The Sketch Engine is a corpus management and query system co-created by Adam Kilgarriff and Pavel Rychlý and launched in 2003 by Lexical Computing Limited.¹¹¹⁶ It provides browser-based access to over 800 corpora in more than 100 languages. Beyond concordance searching, it offers word sketches, collocation analysis, distributional thesaurus construction, keyword and terminology extraction, and diachronic analysis. It is used by major publishers including Macmillan and Oxford University Press for lexicographic research.

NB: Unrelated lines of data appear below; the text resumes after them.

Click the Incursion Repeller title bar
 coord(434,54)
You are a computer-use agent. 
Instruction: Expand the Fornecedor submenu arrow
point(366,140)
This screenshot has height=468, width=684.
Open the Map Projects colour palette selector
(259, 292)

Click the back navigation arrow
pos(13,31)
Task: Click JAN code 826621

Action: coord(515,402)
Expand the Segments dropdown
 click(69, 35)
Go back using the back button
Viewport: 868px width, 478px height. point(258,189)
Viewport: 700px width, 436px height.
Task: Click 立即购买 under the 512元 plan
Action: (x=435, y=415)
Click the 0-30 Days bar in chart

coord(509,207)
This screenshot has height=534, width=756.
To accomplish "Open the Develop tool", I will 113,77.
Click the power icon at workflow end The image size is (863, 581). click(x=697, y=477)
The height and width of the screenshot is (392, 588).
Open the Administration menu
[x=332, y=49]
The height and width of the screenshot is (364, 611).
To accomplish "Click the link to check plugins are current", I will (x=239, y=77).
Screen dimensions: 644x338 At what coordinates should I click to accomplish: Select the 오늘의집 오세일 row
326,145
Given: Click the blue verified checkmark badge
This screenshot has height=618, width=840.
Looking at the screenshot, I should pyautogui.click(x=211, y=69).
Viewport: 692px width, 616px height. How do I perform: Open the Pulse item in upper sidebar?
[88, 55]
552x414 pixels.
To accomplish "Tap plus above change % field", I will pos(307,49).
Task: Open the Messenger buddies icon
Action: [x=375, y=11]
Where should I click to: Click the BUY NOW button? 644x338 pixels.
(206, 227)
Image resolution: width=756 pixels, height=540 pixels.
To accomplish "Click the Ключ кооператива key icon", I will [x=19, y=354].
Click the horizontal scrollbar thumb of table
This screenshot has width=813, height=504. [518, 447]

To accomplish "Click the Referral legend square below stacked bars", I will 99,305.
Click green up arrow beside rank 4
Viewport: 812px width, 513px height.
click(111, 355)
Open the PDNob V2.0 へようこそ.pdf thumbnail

A subset tool, SKELL (Sketch Engine for Language Learning), is freely accessible to individual learners.

Wmatrix

Wmatrix is a web-based corpus processing environment developed by Paul Rayson at the University Centre for Computer Corpus Research on Language (UCREL), Lancaster University.¹⁷ Alongside concordances and frequency lists, Wmatrix integrates CLAWS part-of-speech tagging and the USAS semantic tagger, enabling keyword analysis simultaneously at the levels of individual words, grammatical categories, and semantic domains—an approach that extends standard keyword methods beyond simple lexical comparison.

ParaConc

ParaConc, developed by Michael Barlow, is a Windows concordancer for parallel (multilingual) corpora that accepts up to four aligned texts in different languages.¹⁸ Designed for contrastive analysis, translation studies, and language learning research, it includes a "Hot words" feature that uses relative frequency data to suggest likely translation equivalents of a search word.

LancsBox

LancsBox is a free, cross-platform corpus analysis tool developed at Lancaster University under the direction of Vaclav Brezina.¹⁹ Released in 2015, it supports more than 15 languages and includes a KWIC concordancer, frequency analysis, and a GRAPH tool that renders collocations as an interactive network diagram. It integrates the TreeTagger for part-of-speech annotation and was designed to lower barriers to corpus analysis in teaching and research contexts.

Applications

Corpus linguistics

Concordancers are the primary analytical instrument in corpus linguistics, providing systematic access to patterns of use across large samples of authentic text. Common research uses include studying collocations and phraseology, analysing semantic prosody, comparing language varieties, and tracking lexical and grammatical change over time. Large reference corpora such as the British National Corpus (approximately 100 million words) and the Corpus of Contemporary American English (over one billion words) are typically queried through dedicated web concordancers.

Lexicography

John Sinclair at the University of Birmingham pioneered the systematic use of concordance data in dictionary making through the COBUILD project, funded by Collins from the early 1980s. The project produced the Collins COBUILD English Language Dictionary (1987), generally considered the first major English dictionary compiled entirely from corpus evidence rather than invented illustrative examples.²⁰ Concordance lines allowed lexicographers to observe authentic collocates, typical syntactic environments, and register distinctions that introspection-based methods had tended to miss. Corpus-driven methods have since become standard practice in commercial lexicography.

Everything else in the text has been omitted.